Try it » Copy the data below exactly. Any pictures in it should be omitted.

==*==

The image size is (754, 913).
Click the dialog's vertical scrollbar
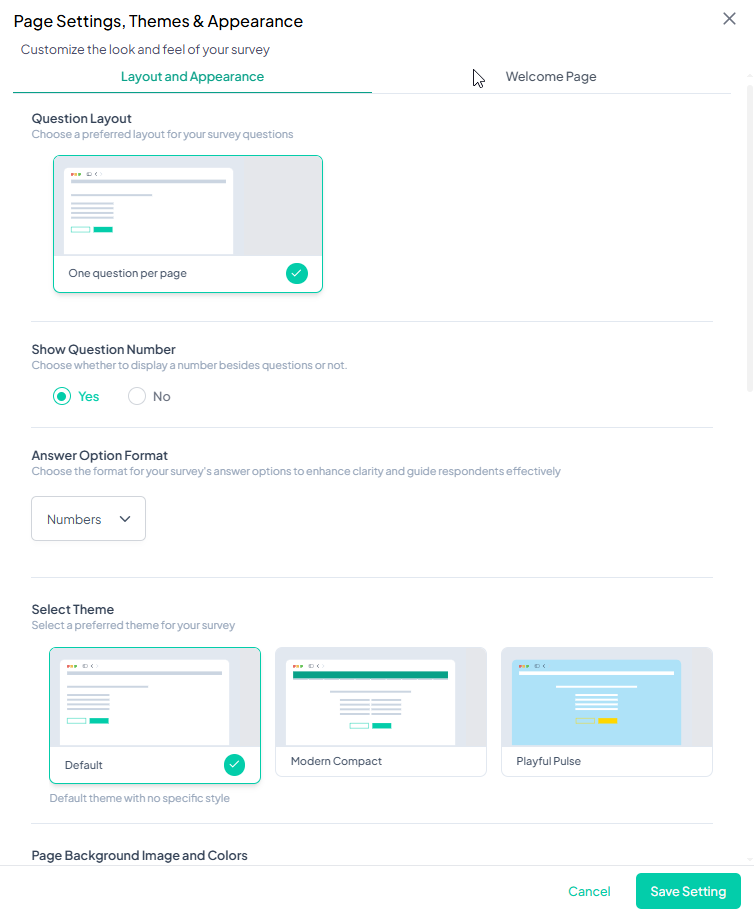coord(749,240)
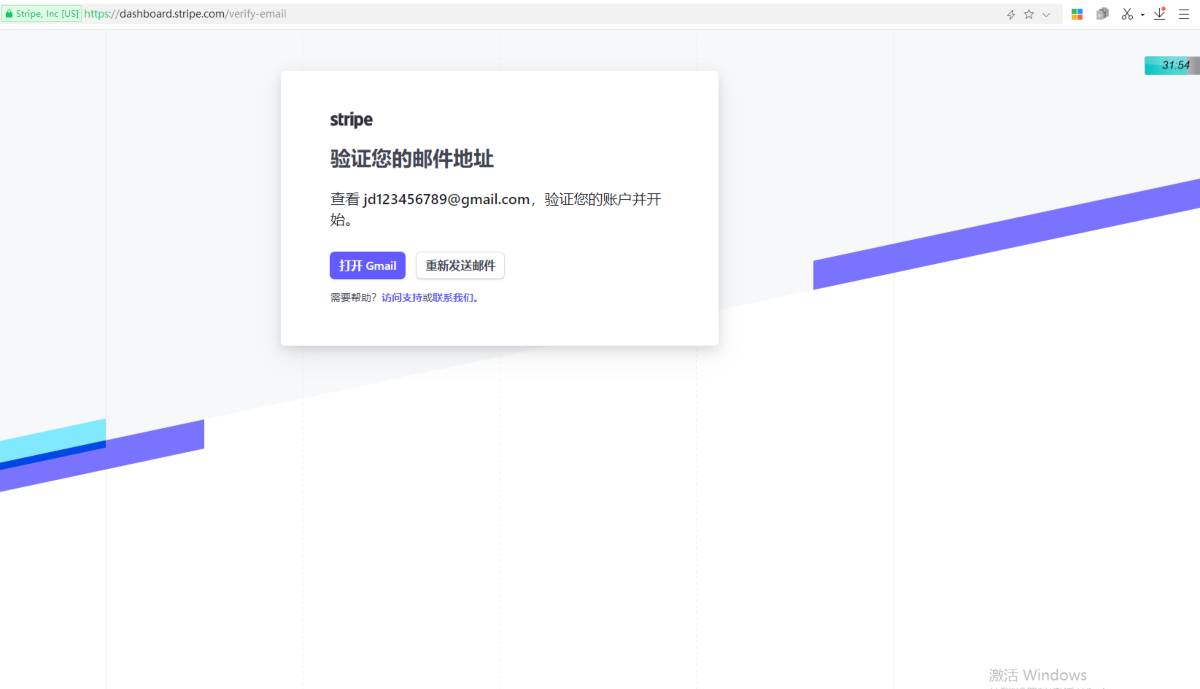Bookmark the page via the star icon
1200x689 pixels.
[1028, 14]
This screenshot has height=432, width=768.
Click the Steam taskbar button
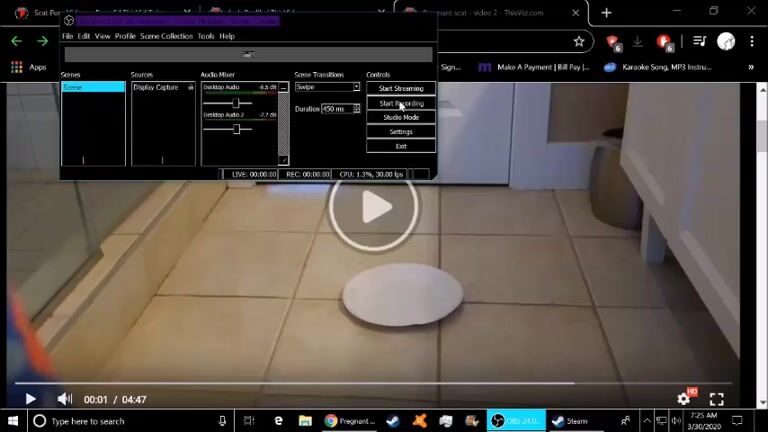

==*==

Exercise output »
The image size is (754, 913).
Click the dialog's vertical scrollbar
coord(749,240)
Bookmark the page via the star icon
1200x689 pixels.
[1028, 14]
This screenshot has height=432, width=768.
Click the Steam taskbar button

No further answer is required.